Entertainment behind the scenes
Ain’t no spotlight in the works for soul icon Bill Withers
If you never saw Bill Withers perform during his heyday in the 1970s, you’re out of luck. The 70-year-old singer/songwriter of such soul standards as “Lean on Me” and “Ain’t No Sunshine” says he has no desire to mount a late-era comeback because he gets more applause now than when he was on stage.
“When I was actually out there, I played small places, I never drew that many people, I didn’t get any applause,” he said during a chat this week with a few journalists. “The kind of stuff that I did, actually, it took about 30 years for it to sink in. But when I was current, I wasn’t that big a deal. So I learned my lesson. If I stay at home, things go well for me. I don’t want to show up and screw it up.”
Withers and his statuesque singer/songwriter daughter Kori were attending a book party in downtown Los Angeles on Tuesday for Jerry Leiber and Mike Stoller, and he indeed garnered a lot of applause and adoration. Maybe he has a point. So what does he do all day?
“I’m having fun, working with my daughter,” he said. “I’m just kinda like the band-dad. I let ‘em use my house, and clean up after ‘em sometimes, and speak ill of ‘em when they’re gone.”
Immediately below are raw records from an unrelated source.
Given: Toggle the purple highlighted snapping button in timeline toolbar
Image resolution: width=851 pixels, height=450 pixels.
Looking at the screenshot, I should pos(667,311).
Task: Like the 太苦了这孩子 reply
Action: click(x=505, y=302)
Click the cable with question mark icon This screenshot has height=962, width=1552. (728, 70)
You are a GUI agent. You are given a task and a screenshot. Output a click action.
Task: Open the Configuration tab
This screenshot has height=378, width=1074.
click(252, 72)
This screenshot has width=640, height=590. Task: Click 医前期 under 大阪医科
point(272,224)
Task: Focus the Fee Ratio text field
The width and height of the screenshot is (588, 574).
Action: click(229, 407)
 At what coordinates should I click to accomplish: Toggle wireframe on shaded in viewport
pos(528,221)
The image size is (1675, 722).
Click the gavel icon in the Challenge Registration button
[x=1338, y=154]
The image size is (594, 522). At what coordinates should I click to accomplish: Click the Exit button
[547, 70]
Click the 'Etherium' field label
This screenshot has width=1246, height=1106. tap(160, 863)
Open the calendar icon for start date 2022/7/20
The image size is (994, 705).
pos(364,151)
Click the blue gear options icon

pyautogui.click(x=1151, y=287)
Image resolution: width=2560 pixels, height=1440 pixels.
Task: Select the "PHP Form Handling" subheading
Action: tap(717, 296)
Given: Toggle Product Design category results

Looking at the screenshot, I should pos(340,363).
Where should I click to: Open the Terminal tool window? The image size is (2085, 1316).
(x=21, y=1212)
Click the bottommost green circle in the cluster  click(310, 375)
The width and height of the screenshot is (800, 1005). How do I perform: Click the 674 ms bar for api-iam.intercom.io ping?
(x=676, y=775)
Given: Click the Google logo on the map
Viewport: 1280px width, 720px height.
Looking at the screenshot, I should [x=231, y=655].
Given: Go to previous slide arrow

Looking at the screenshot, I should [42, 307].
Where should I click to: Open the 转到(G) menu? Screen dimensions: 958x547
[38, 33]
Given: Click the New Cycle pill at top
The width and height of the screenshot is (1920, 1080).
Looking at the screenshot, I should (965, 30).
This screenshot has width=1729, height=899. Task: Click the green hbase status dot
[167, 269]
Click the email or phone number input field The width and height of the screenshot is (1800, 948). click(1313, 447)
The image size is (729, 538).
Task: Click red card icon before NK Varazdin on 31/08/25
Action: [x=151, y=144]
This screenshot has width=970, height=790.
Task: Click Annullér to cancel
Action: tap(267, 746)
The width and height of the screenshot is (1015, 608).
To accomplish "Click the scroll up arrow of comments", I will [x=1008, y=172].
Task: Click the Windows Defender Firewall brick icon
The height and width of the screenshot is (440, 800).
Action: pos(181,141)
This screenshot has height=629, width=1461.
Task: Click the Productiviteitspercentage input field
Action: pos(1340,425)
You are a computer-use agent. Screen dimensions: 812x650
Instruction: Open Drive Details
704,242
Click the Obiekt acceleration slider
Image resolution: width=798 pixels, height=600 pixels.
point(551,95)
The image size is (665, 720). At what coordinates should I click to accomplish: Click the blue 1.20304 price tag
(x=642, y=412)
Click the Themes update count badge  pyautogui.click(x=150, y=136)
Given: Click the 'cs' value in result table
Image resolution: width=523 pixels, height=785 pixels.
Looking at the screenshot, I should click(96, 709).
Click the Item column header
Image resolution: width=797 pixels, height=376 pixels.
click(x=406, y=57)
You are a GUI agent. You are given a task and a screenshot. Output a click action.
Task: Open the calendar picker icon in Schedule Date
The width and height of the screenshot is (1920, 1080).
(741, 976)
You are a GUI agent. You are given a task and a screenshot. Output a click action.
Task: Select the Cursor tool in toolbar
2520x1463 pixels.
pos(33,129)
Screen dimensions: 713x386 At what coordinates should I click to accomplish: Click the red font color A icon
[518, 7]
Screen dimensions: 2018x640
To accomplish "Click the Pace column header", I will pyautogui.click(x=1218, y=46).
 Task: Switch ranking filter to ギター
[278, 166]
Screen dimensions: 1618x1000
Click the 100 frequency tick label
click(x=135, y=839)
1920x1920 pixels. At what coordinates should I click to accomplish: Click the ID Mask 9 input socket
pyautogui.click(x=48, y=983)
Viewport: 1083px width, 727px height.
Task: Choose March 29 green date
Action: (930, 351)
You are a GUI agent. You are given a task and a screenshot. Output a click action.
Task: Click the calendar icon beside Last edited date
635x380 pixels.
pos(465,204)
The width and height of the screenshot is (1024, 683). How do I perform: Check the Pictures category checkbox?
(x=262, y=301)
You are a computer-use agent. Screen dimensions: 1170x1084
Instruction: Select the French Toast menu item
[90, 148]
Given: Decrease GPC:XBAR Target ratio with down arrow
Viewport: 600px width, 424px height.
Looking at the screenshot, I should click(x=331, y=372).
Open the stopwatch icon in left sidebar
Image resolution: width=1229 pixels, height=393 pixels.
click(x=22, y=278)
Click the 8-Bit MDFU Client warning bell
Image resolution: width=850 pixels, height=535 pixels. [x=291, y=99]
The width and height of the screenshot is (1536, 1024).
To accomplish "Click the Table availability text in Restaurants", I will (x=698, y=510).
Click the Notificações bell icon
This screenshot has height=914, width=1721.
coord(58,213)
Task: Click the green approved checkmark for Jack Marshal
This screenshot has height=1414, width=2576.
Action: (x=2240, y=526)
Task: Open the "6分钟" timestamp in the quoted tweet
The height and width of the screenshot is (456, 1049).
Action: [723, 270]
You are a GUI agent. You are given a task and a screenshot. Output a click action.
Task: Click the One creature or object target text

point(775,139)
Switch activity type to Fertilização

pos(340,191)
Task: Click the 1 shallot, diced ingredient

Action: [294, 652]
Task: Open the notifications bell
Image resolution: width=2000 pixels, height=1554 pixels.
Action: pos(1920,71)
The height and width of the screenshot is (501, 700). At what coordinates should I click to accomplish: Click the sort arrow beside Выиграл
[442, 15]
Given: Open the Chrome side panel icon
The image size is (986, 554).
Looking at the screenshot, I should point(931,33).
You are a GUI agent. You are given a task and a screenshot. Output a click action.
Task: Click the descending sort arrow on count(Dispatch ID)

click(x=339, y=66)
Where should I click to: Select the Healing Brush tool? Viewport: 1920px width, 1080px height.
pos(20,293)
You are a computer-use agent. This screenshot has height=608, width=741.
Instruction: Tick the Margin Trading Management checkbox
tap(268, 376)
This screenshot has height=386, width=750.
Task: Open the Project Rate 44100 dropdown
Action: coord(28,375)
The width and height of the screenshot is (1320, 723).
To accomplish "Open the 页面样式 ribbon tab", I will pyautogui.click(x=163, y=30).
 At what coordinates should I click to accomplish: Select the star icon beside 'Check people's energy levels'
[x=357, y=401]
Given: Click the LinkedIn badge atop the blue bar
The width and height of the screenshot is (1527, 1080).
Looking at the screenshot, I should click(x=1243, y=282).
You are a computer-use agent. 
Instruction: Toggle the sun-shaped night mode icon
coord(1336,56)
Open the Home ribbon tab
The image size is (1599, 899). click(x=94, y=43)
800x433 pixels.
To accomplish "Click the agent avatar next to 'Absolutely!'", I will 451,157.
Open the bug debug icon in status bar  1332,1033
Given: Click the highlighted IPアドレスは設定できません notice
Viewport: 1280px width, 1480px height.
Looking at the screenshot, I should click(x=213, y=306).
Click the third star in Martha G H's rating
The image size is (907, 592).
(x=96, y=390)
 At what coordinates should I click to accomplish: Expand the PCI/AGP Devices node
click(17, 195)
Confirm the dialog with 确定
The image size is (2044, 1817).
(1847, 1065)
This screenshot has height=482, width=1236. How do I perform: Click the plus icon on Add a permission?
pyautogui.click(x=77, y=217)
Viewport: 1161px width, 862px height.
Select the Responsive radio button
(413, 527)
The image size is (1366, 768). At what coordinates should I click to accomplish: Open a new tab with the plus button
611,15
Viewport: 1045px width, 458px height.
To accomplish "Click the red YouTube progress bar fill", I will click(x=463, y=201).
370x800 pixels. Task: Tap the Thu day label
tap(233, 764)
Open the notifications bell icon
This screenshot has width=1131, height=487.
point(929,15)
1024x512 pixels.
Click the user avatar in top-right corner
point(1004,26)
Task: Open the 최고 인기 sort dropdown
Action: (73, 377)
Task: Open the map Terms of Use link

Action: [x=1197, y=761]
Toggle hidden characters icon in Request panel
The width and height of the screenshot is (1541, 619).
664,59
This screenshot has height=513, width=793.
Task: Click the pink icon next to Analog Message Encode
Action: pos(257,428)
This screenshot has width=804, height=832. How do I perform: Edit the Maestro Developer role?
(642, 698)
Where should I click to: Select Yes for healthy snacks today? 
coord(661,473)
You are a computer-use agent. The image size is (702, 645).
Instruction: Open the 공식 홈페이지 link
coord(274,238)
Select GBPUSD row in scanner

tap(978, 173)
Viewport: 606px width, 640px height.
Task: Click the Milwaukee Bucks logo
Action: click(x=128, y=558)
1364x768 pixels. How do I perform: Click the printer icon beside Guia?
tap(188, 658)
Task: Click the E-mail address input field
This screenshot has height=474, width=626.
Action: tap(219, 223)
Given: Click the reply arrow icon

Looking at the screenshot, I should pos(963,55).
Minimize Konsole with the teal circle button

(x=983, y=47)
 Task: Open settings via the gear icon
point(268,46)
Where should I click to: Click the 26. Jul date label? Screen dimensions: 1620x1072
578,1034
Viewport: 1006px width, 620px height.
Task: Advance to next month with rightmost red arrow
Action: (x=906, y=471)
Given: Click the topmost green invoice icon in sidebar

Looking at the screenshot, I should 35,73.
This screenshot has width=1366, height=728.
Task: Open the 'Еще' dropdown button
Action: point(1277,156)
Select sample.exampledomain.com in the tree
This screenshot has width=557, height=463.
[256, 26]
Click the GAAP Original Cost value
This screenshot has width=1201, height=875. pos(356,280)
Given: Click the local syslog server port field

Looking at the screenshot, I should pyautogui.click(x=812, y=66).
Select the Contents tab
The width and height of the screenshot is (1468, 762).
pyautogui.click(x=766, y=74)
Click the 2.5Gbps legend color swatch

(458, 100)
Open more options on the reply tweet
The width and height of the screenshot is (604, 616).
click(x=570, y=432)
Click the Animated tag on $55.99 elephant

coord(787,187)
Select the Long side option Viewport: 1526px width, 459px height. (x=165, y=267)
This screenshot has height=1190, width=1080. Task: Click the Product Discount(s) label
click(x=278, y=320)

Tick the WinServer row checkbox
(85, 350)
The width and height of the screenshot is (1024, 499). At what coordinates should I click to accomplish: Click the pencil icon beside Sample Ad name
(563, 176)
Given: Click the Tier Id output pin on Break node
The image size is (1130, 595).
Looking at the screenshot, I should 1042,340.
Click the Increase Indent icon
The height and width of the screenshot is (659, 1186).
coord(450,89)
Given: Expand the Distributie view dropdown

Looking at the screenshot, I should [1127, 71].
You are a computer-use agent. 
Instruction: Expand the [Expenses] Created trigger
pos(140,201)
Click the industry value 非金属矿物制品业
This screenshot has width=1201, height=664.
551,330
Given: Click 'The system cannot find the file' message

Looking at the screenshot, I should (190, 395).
Another reason why Withers does not miss the spotlight is that he was late getting to it in the first place. He worked for nine years as an aircraft mechanic in the U.S. Navy, and spent the second half of the 1960s struggling to land a record deal in Los Angeles. He finally released his first album in ’71, “Just As I Am,” and won a songwriting Grammy for the hit single “Ain’t No Sunshine.”
He released his ninth and final album in 1985. His MBA-trained wife administers his lucrative catalog. “You’ve got to keep her busy, or she’s a pain in the butt,” he said.
Some other bons mots:
HIS INFLUENCES: “My favorite early writings were clever people like Chuck Berry and Leiber & Stoller … It had some literary value in that it didn’t lean on the cliches. They were authentic things. They were for real.”
ELVIS PRESLEY: “Elvis didn’t influence me at all. I might have influenced him more than he influenced me, if you can dig it … Elvis was more of a spectacle to me. I always thought it was funny. Nothing against it, but it didn’t bring anything new to me.”
THE BLUES: “People ask you, ‘Do you listen to the classical blues things like Bessie Smith?’ No, there was a man living down the street from me that was like that. I’m from Slab Fork, West Virginia, so that stuff is part of the whole culture.”